Inference Sector KPI SLO

Observability & Telemetry :: SLO Definition Additions

Inference Sector KPI SLO

Why should anyone care about KPIs and SLOs?

Generally, unless one gets paid to deal with OBS/Tel and SLA conformance.. ehh. Except that the modern world operates within the bounds of a diverse and often not-fascinating array of performance indicators and services' operating metrics.

So.. Here are two for today.

  • KPI == Key Performance Indicator
  • SLO == Service Level Objective

Minor Backstory - Today

While aggregating directory content from several workstations into a unified NFS remote mount,(can't simply have one workstation, right? right), another encounter with SLO defs appears upon the terminal.

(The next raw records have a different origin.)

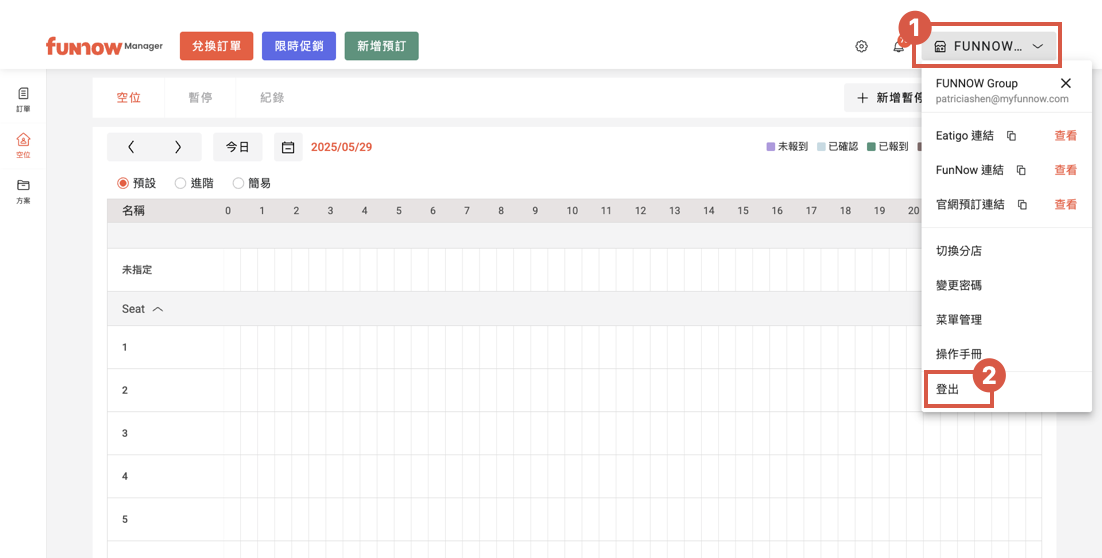Select the 進階 view radio button
Viewport: 1102px width, 558px height.
(x=181, y=183)
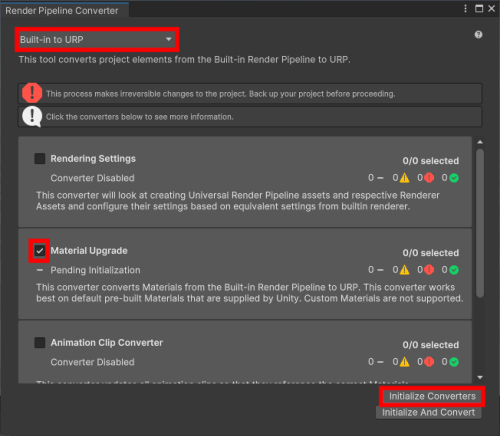The image size is (500, 436).
Task: Click Material Upgrade red error count icon
Action: point(429,270)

This time it's for LLM Inference customers and their typical requirements. Perhaps our standards repository would be helpful as an adjunct resource:

  • https://github.com/yukon-systems/YukonSYS-Standard-Definitions

Inference Service KPIs by Sector

An extension of distributed cloud services architecture with heavy focus on baremetal with VMs and Containers throughout. Many ways to solve the problems, scale the infra, etc.

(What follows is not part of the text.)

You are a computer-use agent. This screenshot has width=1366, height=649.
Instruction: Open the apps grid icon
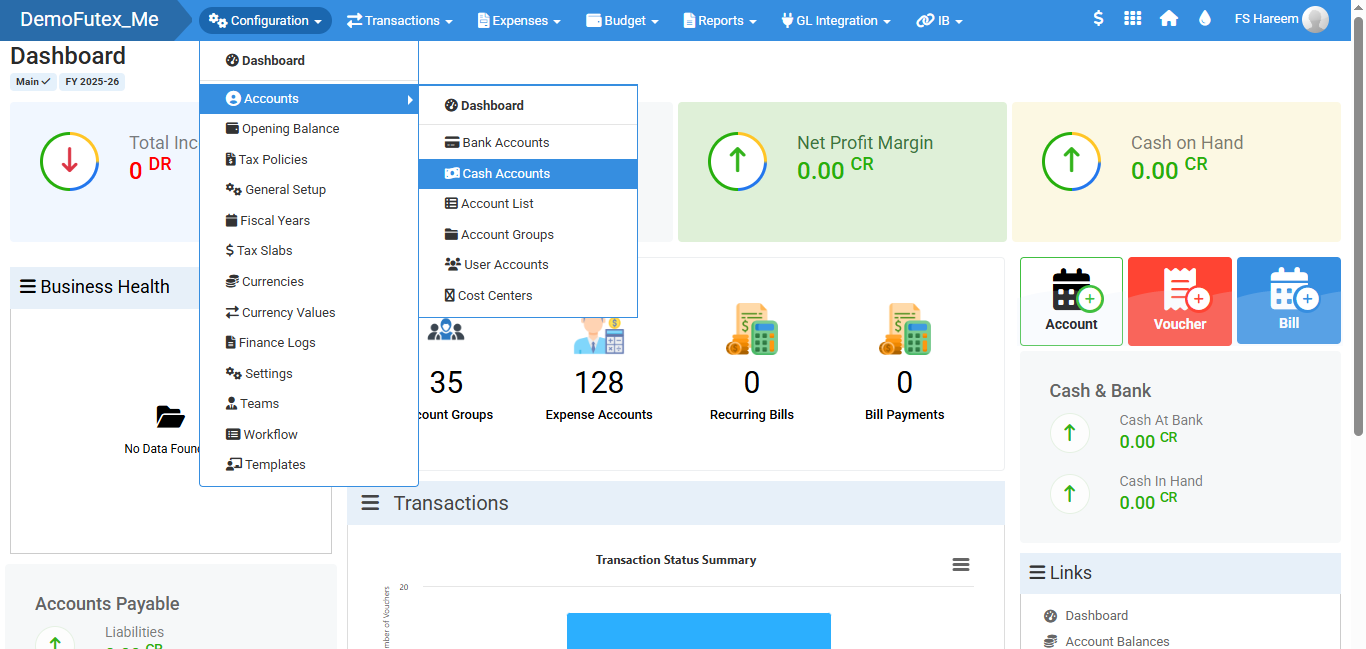1132,19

SLO Additions to the Classifier Repo

  • This file is a compact companion to the observability + telemetry glossary.
  • Each threshold is a starting point and should be tightened to real-world workload SLOs after baselining standard operations.
Sector High-signal KPIs Default alert style
LLM Inference (GP-GPU Service Infra) TTFT, ITL/TPOT, E2E, QTS SLO-derived or baseline-relative; baseline-relative
LLM Inference (API Service Infra) P95 LAT, ERR, 429R, UST SLO-derived
LLM Inference (Network Hardware + Protocol Infra) OWD, PDV, LOSS, ECN baseline-relative; budget-relative
LLM Inference (Prompt Caching, Compute + Re-Compute) PCHR, CTR, TTFTR, RCR absolute for cache-eligible traffic
LLM Inference (Prompt Caching, Storage Infra) CHR, CLAT, COCC, EVR absolute; absolute for cache-eligible traffic
LLM Inference (Prompt Caching API + Load-Balancers) RCHR, LQ, URT, RTR absolute
LLM Training (bulk initial datasets) ITPS, DHR, UDR, CONT absolute; capacity-envelope
LLM Training (pre-training MoE) MFU, STEP, A2AS, EIR absolute starting point; baseline-relative
LLM Training (post-training MoE) TPS, MFU, RACC, RMAR absolute starting point; baseline-relative
HPC - High Frequency Trading - VM Clusters RDY, CSTP, NUMA MISS, T2D absolute starting point
HPC - High Frequency Trading - Baremetal W2W, JITR, CPM, MPKI baseline-relative; budget-relative
HPC - High Frequency Trading - CDN CHR, OOR, TTFB, OTTFB absolute
HPC - High Frequency Trading - Low-Latency Exec OWD, JIT, FLAT, OLAT baseline-relative; budget-relative
HPC - Dark Fiber Regional Network + Infra AVAIL, OWD, Pre-FEC BER, OSNRM SLO-derived; budget-relative
HPC - Quantitative Research + Machine Learning BTT, FLAT, TSS, FFL absolute starting point; baseline-relative
HPC - Big-Data & Multivariate Pattern Analysis JDUR, SKR, SPILL, CLAG SLA-derived; absolute
SLA + SLO Monitoring, Telemetry, Alerting Infra SLI-AV, SLI-LAT, EBR, UP SLO-derived

Global Policy Adjustments

  • baseline_window:
    • 7d median or p50/p95 baseline unless otherwise stated
  • slo_policy:
    • page: error budget burn rate > 14.4 over 1h and 5m, or > 6 over 6h and 30m
    • ticket: error budget burn rate > 1 over 3d and 6h
  • capacity_policy:
    • warn: sustained > 80% of validated steady-state capacity
    • critical: sustained > 90% of validated steady-state capacity or latency inflects above SLO
  • regression_policy:
    • warn: > 1.10x to 1.25x baseline depending on sector sensitivity
    • critical: > 1.20x to 1.50x baseline depending on sector sensitivity

Reference Considerations

  • Thresholds are starting operational thresholds, not universal laws.
  • Where a standards or vendor reference provides an acceptable range, that range is used.
  • Where no universal value exists, thresholds are either SLO-derived or baseline-relative (typically against a 7d median or a validated capacity envelope).
  • For latency-sensitive sectors, alert on percentile regressions and budget exhaustion, not averages.